Exercise aim. Look below for the line containing "FAQ's (16, 2464)"; from there through the line containing "Cookie Policy (82, 893)", both lines included, please set down each line exactly and nothing else.

Stored records
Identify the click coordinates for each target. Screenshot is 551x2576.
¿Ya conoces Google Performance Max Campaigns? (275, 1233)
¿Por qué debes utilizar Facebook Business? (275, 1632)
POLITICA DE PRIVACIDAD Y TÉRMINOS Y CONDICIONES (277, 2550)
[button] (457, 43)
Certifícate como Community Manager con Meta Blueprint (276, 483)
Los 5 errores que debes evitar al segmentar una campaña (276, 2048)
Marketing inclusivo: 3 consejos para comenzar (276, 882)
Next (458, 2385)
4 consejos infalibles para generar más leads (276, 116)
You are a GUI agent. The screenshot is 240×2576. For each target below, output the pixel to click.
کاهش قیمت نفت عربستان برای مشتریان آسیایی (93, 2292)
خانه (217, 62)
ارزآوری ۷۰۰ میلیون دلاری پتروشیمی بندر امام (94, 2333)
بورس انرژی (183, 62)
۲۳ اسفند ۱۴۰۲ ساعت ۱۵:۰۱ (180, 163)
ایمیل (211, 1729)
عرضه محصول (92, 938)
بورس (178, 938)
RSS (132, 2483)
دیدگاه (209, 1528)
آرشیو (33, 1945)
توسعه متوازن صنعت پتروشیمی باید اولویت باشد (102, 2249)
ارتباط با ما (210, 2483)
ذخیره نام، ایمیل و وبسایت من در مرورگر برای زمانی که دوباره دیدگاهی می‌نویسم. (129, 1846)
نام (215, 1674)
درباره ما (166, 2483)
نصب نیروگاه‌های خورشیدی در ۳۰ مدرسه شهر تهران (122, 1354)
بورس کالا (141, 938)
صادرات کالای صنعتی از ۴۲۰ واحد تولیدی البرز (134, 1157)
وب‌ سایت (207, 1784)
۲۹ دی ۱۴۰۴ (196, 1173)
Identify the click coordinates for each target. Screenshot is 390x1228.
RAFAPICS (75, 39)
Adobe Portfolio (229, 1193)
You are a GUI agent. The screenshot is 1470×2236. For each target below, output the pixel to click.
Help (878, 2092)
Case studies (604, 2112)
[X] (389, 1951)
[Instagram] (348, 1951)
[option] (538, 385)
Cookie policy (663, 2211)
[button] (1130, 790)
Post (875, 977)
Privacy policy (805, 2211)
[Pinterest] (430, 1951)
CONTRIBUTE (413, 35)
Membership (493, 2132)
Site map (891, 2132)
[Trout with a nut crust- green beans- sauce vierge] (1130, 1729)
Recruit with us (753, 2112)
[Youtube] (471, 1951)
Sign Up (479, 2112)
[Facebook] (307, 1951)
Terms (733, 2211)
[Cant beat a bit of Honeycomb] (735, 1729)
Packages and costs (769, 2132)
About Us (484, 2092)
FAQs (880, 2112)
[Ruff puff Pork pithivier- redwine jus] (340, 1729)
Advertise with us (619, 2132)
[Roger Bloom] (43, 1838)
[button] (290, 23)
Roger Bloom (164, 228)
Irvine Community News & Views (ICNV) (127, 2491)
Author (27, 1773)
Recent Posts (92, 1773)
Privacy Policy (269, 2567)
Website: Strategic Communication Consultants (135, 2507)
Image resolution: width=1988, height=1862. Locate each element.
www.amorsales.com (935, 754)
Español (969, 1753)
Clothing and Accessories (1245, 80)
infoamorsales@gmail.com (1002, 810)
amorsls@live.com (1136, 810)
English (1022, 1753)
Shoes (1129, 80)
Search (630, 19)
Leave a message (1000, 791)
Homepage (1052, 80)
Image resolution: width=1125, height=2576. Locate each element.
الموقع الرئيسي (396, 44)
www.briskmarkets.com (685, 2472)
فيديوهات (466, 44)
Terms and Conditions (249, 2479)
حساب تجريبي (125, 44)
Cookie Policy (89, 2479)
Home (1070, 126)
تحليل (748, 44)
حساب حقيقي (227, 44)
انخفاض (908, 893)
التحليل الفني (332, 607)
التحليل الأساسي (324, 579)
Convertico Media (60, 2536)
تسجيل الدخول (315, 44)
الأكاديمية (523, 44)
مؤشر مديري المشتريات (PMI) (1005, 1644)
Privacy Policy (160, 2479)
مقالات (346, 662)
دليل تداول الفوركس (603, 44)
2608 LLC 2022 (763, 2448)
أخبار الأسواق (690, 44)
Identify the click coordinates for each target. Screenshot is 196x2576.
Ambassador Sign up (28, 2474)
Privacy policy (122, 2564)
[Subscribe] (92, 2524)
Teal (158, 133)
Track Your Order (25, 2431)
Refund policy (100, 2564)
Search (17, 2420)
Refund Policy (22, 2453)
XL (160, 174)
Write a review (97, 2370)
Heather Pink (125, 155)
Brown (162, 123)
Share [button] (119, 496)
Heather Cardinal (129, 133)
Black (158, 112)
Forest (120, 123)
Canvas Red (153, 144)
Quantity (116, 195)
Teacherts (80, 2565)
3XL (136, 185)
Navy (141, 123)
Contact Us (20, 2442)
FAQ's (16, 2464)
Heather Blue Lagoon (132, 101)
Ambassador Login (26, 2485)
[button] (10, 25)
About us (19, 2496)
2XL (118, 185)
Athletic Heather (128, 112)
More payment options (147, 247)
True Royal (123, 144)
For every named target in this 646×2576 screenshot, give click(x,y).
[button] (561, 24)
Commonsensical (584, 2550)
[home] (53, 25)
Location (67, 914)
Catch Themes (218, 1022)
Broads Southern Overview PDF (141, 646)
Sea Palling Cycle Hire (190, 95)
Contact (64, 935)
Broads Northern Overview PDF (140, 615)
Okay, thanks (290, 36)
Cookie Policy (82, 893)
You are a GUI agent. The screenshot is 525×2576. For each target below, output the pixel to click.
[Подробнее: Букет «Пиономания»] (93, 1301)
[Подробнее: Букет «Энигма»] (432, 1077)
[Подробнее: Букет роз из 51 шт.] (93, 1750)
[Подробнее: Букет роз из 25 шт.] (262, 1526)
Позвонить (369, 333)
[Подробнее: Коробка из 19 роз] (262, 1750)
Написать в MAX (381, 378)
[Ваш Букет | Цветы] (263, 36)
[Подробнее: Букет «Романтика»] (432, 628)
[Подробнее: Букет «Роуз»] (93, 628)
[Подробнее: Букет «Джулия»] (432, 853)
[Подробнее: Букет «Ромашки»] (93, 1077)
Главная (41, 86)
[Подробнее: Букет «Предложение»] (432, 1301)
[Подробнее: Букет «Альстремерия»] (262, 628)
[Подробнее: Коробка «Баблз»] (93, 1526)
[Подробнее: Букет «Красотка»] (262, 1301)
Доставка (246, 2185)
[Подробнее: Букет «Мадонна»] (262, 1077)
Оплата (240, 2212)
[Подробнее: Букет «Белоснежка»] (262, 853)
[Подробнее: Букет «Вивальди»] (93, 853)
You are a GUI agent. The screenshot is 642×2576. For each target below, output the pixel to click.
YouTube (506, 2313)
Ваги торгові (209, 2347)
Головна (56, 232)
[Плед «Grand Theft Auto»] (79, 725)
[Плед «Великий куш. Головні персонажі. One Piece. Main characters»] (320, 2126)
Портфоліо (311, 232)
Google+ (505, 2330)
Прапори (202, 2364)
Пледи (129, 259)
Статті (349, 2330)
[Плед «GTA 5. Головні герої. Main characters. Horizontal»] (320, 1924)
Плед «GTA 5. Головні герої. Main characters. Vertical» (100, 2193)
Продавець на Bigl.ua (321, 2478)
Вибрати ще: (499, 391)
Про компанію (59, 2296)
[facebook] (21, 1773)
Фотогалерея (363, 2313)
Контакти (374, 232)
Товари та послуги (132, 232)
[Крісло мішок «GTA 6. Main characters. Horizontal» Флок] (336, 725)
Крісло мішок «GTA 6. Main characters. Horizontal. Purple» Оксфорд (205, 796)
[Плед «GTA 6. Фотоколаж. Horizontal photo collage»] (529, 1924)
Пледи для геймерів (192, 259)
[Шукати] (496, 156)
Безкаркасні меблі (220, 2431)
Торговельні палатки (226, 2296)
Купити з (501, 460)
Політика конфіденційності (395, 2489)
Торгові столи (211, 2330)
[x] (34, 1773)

Result of the task.
FAQ's (16, 2464)
Heather Blue Lagoon (132, 101)
Ambassador Login (26, 2485)
[button] (10, 25)
About us (19, 2496)
2XL (118, 185)
Athletic Heather (128, 112)
More payment options (147, 247)
True Royal (123, 144)
For every named target in this 646×2576 screenshot, give click(x,y).
[button] (561, 24)
Commonsensical (584, 2550)
[home] (53, 25)
Location (67, 914)
Catch Themes (218, 1022)
Broads Southern Overview PDF (141, 646)
Sea Palling Cycle Hire (190, 95)
Contact (64, 935)
Broads Northern Overview PDF (140, 615)
Okay, thanks (290, 36)
Cookie Policy (82, 893)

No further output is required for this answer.